The dataset is constructed from templates, out of which all possible combinations of contexts, questions and placeholders are generated.

### Statistics:
| **Category** | **Templates** | **Instances** |
|------------------------|--------------:|--------------:|
| _Age_ | 23 | 4,068 |
| _Disability Status_ | 27 | 2,832 |
| _Gender_ | 66 | 4,832 |
| _LGBTQIA_ | 31 | 2,000 |
| _Nationality_ | 15 | 504 |
| _Physical Appearance_ | 32 | 3,528 |
| _Race/Ethnicity_ | 51 | 3,716 |
| _Religion_ | 16 | 648 |
| _SES_ | 27 | 4,204 |
| _Spanish Region_ | 35 | 988 |
| **Total** | **323** | **27,320** |
## Dataset Structure
The dataset instances are divided into the 10 social categories they address. Each instance contains the following fields:
- `instance_id` (int): instance id.
- `template_id` (int): id of the template out of which the instance has been generated.
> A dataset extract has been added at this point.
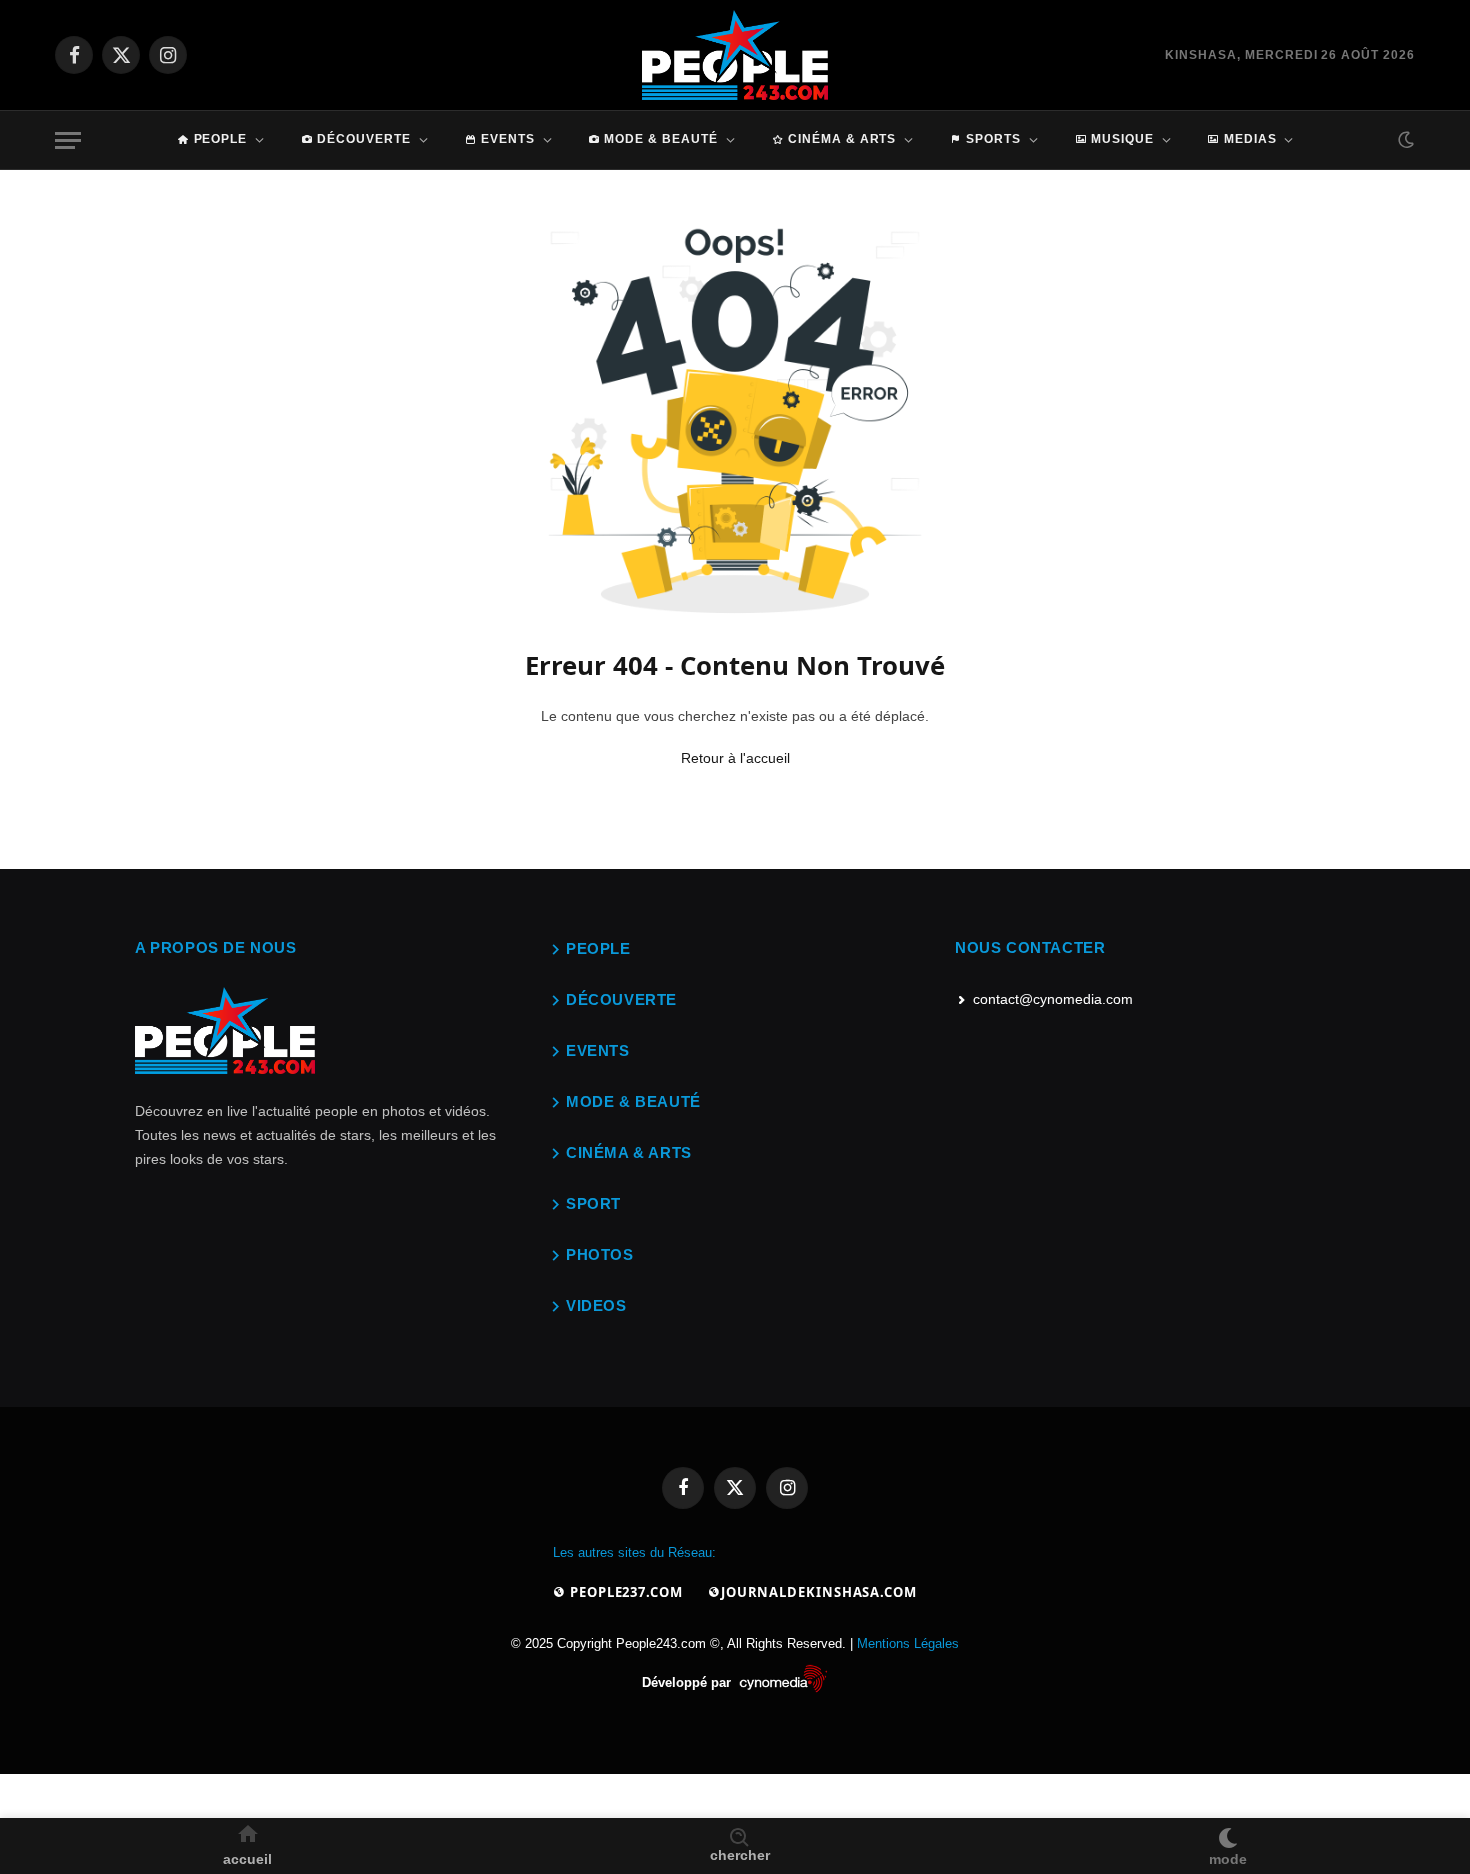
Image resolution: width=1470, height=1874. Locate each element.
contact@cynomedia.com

- `version` (str): version of the template out of which the instance has been generated.
- `template_label` (str): category of the template, based on the classes proposed by [Jin et al. (2024)](https://arxiv.org/abs/2307.16778). Possible values: Simply-Transferred (`t`), for original BBQ templates addressing templates prevalent in Spain, not needing any modification; Target-Modified (`m`), for original BBQ templates addressing templates prevalent in Spain needing a modification of the target groups, and Newly-Created (`n`), for new manually-created templates.
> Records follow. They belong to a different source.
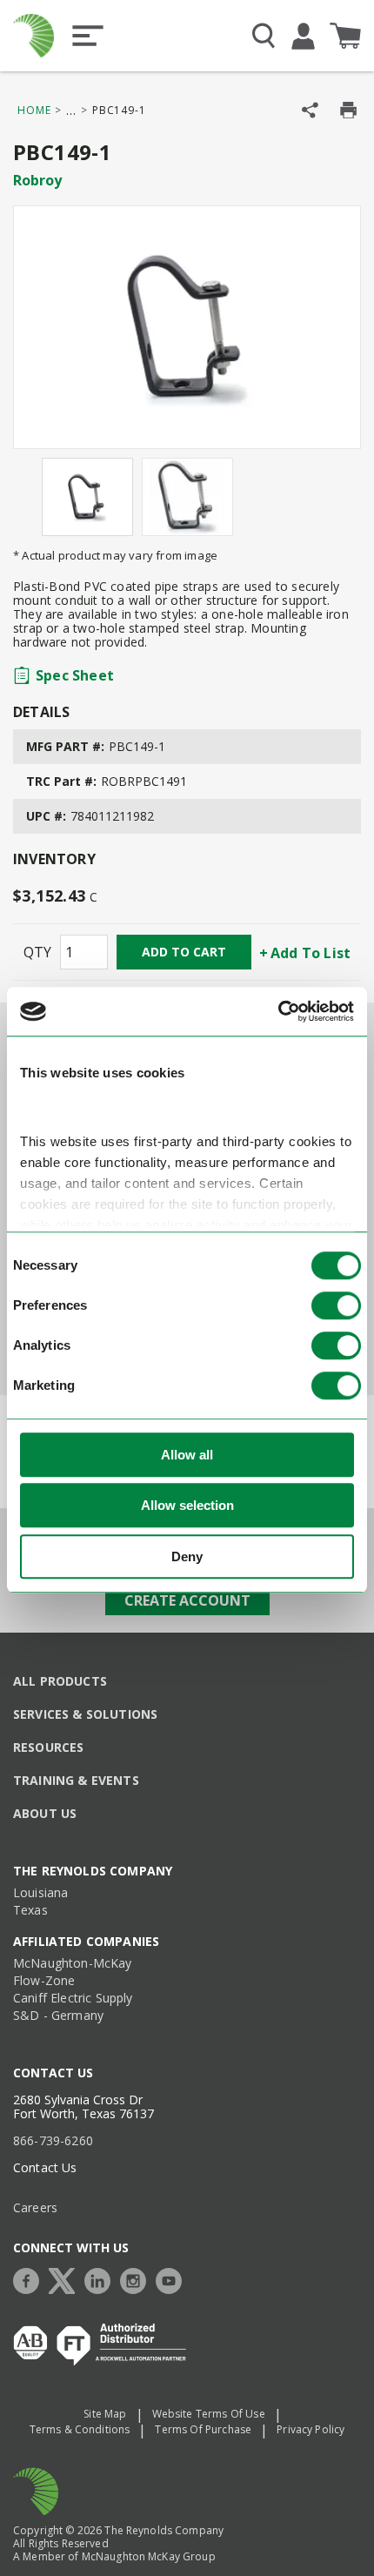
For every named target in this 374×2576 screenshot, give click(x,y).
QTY (37, 952)
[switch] (336, 1305)
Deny (187, 1556)
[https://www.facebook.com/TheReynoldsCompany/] (30, 2279)
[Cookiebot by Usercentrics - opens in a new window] (278, 1011)
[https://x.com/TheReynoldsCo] (66, 2279)
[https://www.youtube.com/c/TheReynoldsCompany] (173, 2279)
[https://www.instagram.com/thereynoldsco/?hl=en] (137, 2279)
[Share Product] (310, 110)
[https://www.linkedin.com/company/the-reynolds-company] (101, 2279)
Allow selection (187, 1505)
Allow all (187, 1454)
- `flipped` (str): whether the order in which the template placeholders are permuted. Possible values: `original`, if there are no permutations; `ambig`, if the placeholders are flipped only in the ambiguous context; `disambig`, if the placeholders are flipped only in the disambiguating context and answers, and `all`, if the placeholders are flipped in both contexts and all answers.
- `question_polarity` (str): polarity of the question. Possible values: negative (`neg`) or non-negative (`nonneg`).
- `context_condition` (str): type of context. Possible values: ambiguous (`ambig`) or disambiguated (`disamb`).
- `category` (str): social dimension the instance falls into.
- `subcategory` (str): subcategory the instance falls into.
- `relevant_social_value` (str): stereotype addressed.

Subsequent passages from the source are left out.